ドローンの編隊がAIで要救助者を発見、2016年内の実用化目指す
産業用ドローンの開発販売を手掛けるスカイロボットは、富士山麓にて人工知能を搭載したドローンを利用したレスキューシステム「TDRS」の実証実験を行う。システムの特許は取得済みで、2016年内の実用化を目指す。
産業用ドローンの開発販売を手掛けるスカイロボットは2016年5月24日、富士山麓にて人工知能を搭載したドローンを利用したレスキューシステム「TDRS」の実証実験を行うと発表した。
実験を行うTDRS(トリプルドローンレスキューシステム)は3機のドローンを用い、要救助者が携帯する発信器「SKYBEACON」を受信しての三点計測にて、要救助者の位置を推定するシステム。発信器は2.4GHz帯の電波を数秒間隔で発信するもので、外的要件にも左右されるが同社では最大約1000メートルの到達を確認している。
TDRSでは対象エリアを3つに分割し、まずはそれぞれにドローンを飛行させる。

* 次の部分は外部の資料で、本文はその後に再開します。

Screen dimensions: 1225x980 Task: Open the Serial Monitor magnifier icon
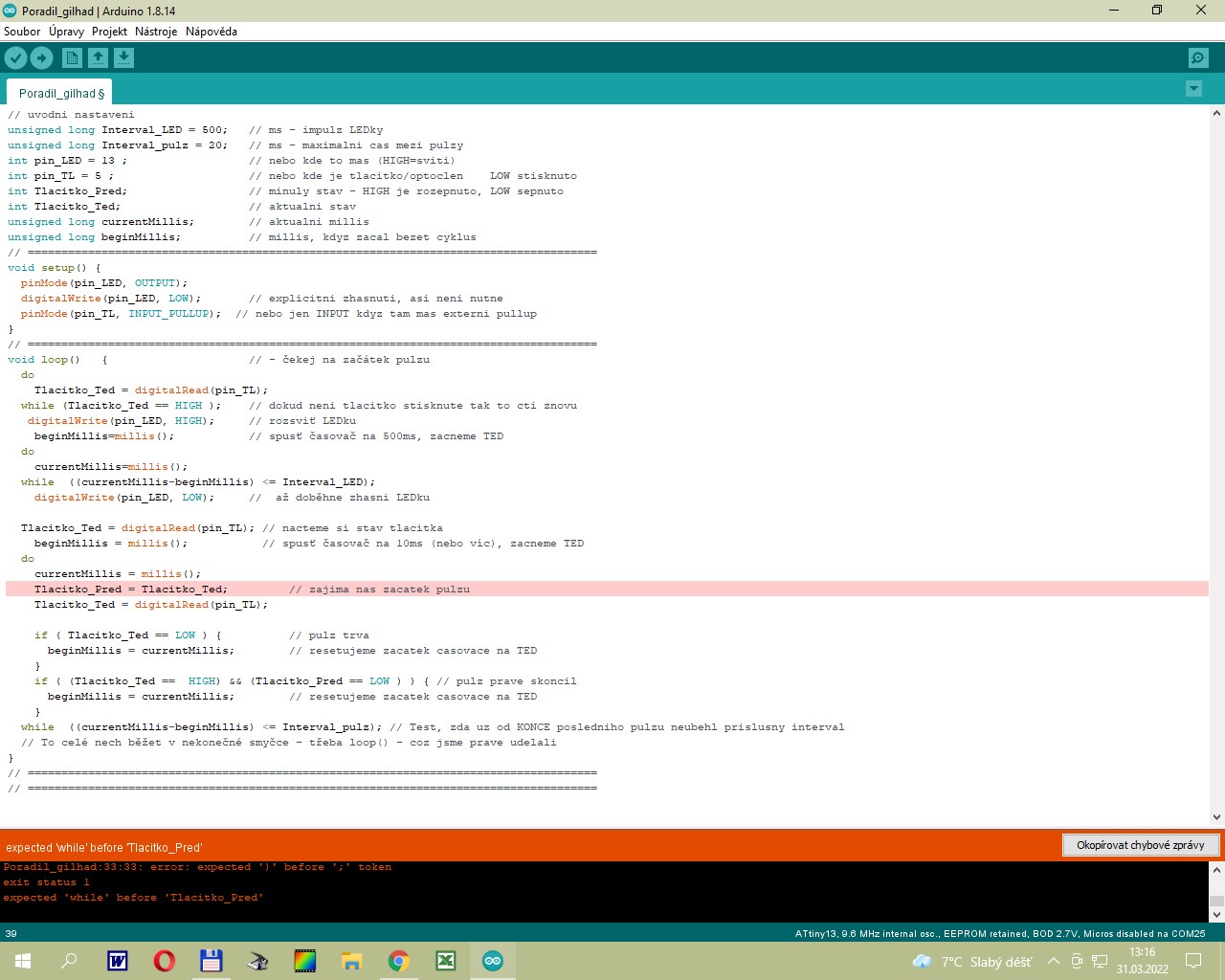[x=1198, y=58]
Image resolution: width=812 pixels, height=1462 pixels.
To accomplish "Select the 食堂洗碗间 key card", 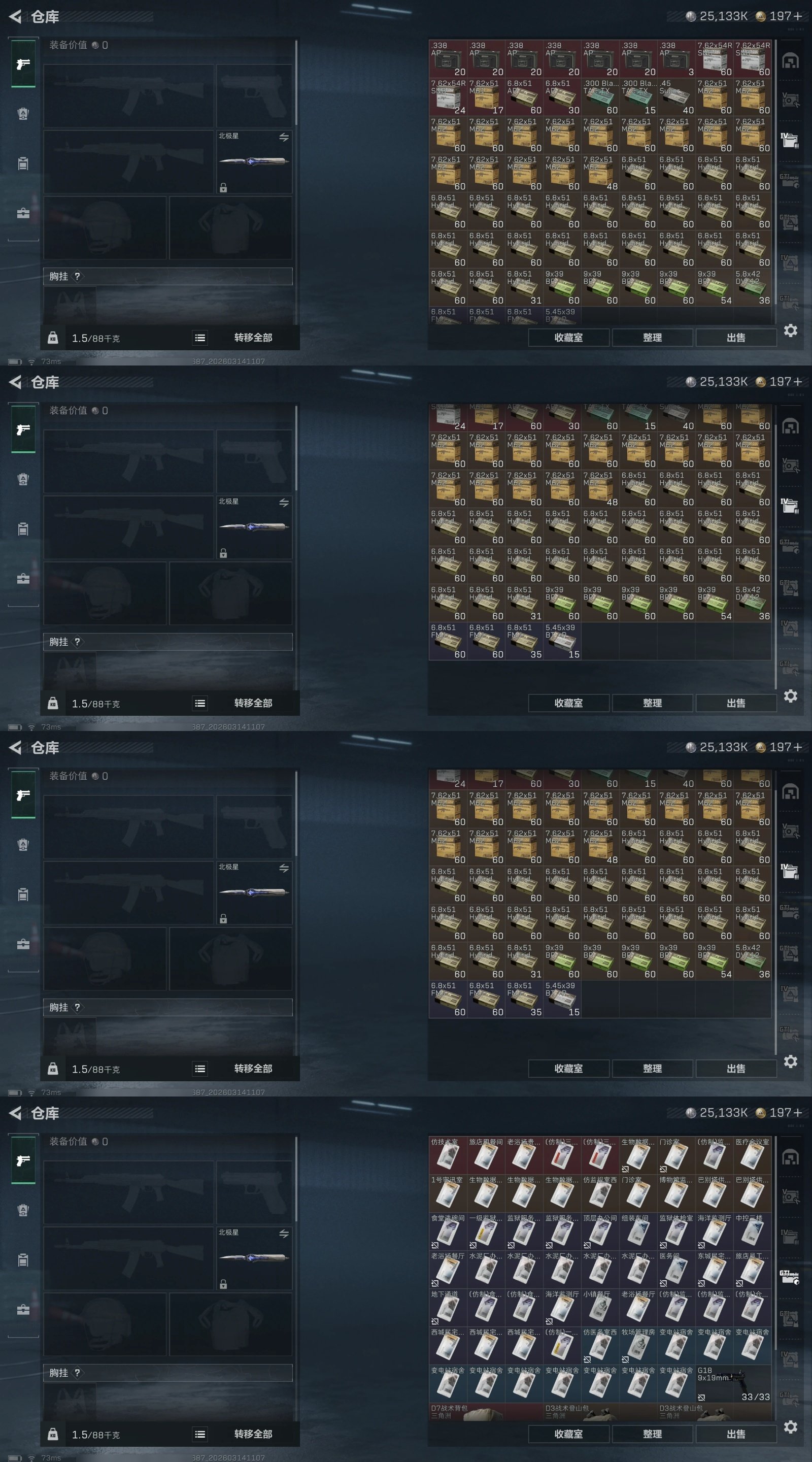I will [x=448, y=1232].
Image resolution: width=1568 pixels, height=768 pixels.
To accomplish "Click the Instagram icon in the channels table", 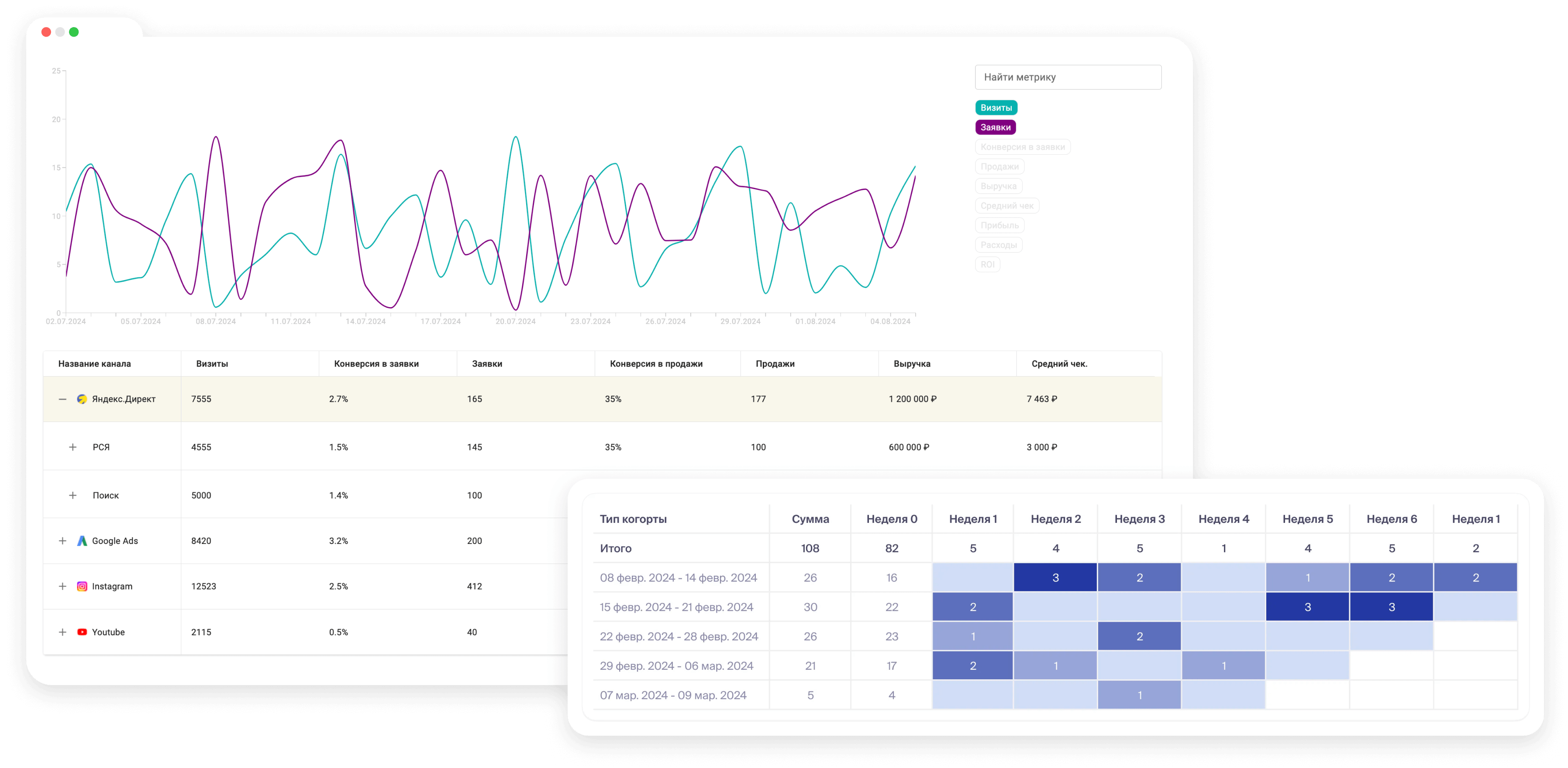I will 82,586.
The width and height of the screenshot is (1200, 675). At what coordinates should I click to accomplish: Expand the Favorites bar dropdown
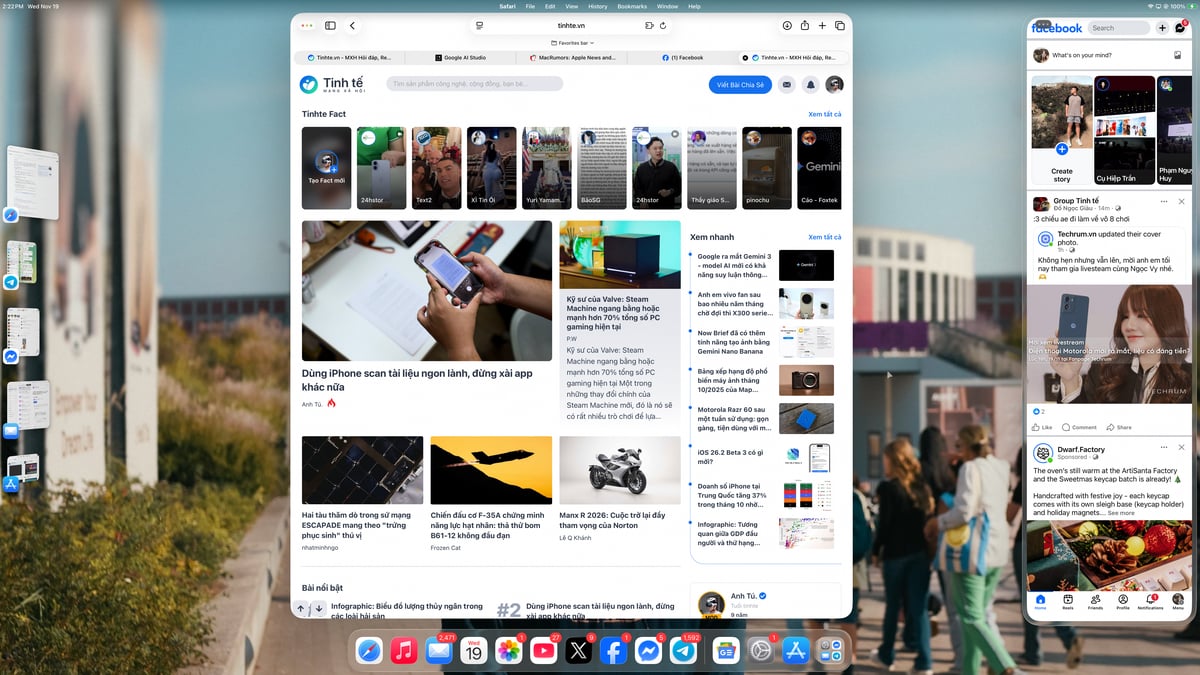coord(572,43)
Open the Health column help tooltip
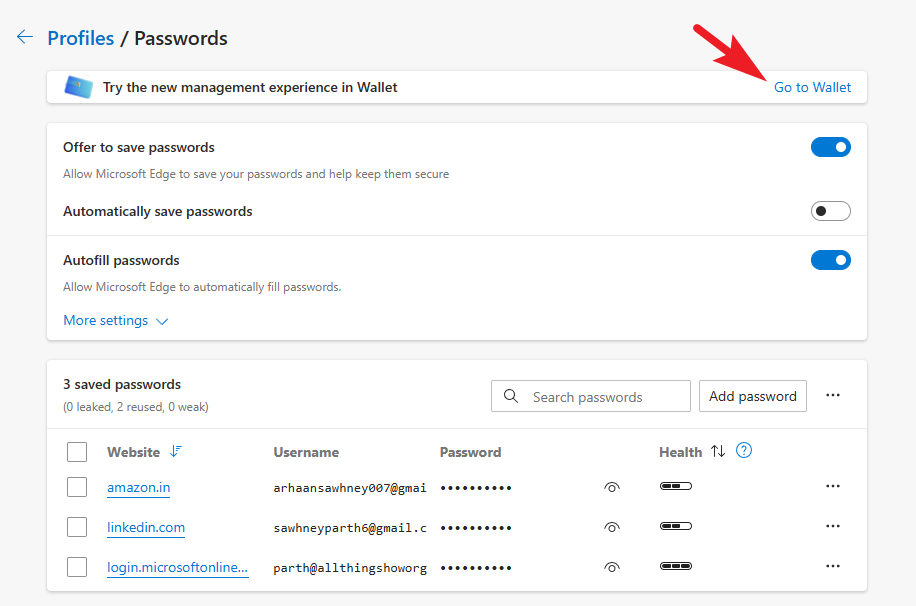916x606 pixels. 743,451
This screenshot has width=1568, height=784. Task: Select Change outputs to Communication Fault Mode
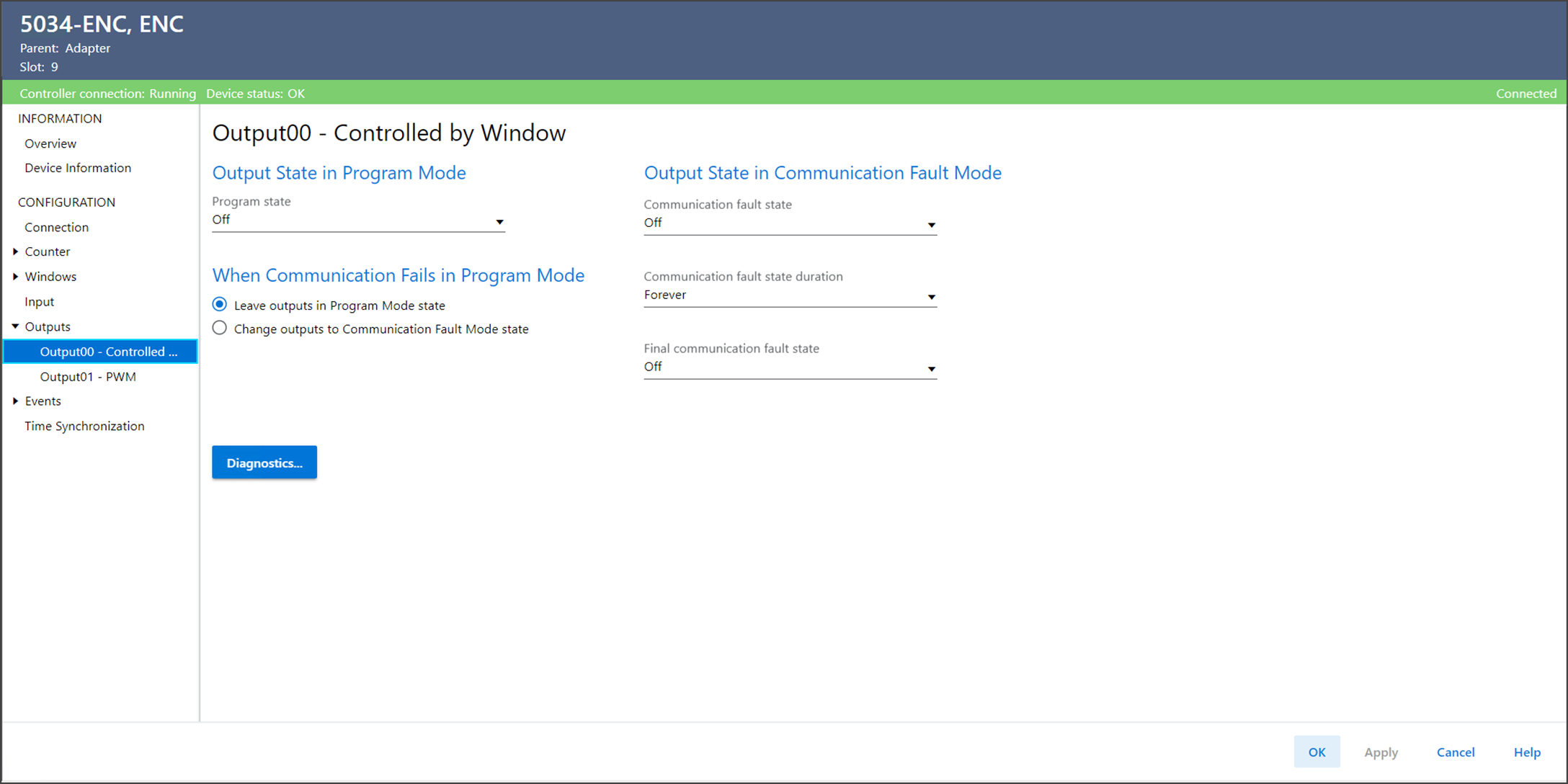coord(220,329)
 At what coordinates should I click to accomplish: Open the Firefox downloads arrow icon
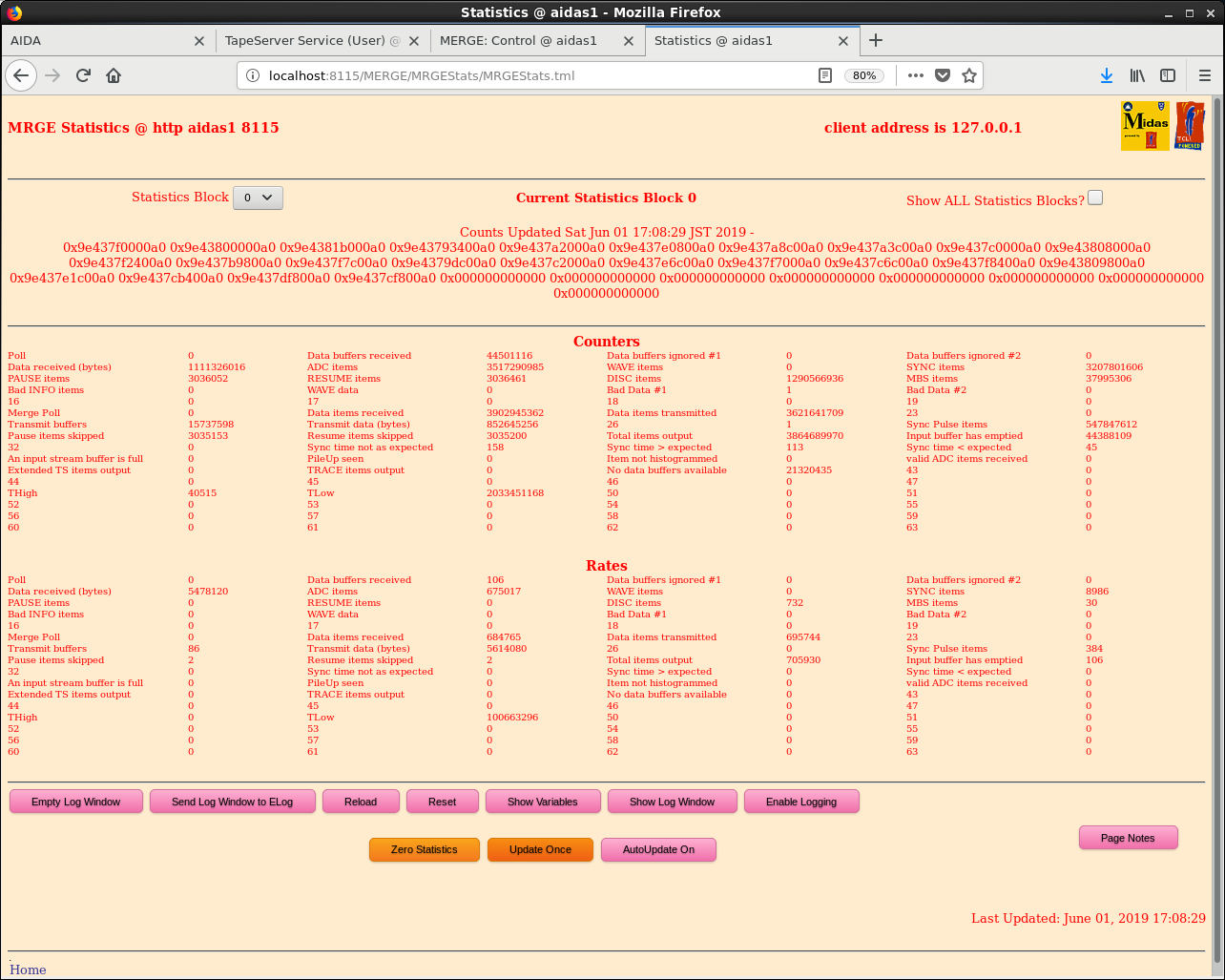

直径約2000メートルとなる発信器電波の到達範囲にドローンが到達するまで対象エリア内を飛行させ、対象電波を受信した段階で他の2機もその周辺に向かう。
残り2機は対象地点に到着次第、対象電波を受信した機体を囲むように(三点計測可能な状態となるように)搭載するAIの判断によって自動的に周囲を飛行し、遭難者の位置を特定して救助隊へ連絡する。
SKYBEACONは内蔵する電池で1年半近くの稼働が可能であり、TDRSはGPSに依存しない位置測定を行うために当該地区の地形にも左右されないメリットがある。飛行するドローンには赤外線サーモグラフィーカメラが搭載されており、要救助者の状態推測も行える。
富士山麓で行う実験では「登山道から外れた登山者の発見」を想定し、登山道にSKYBEACONを設置。空からドローン、地上から救助隊役の人員を展開する。また、同社ではTDRSの2016年内実用化に向け、ドローン操縦者の養成講座を同年秋に開設する予定としている。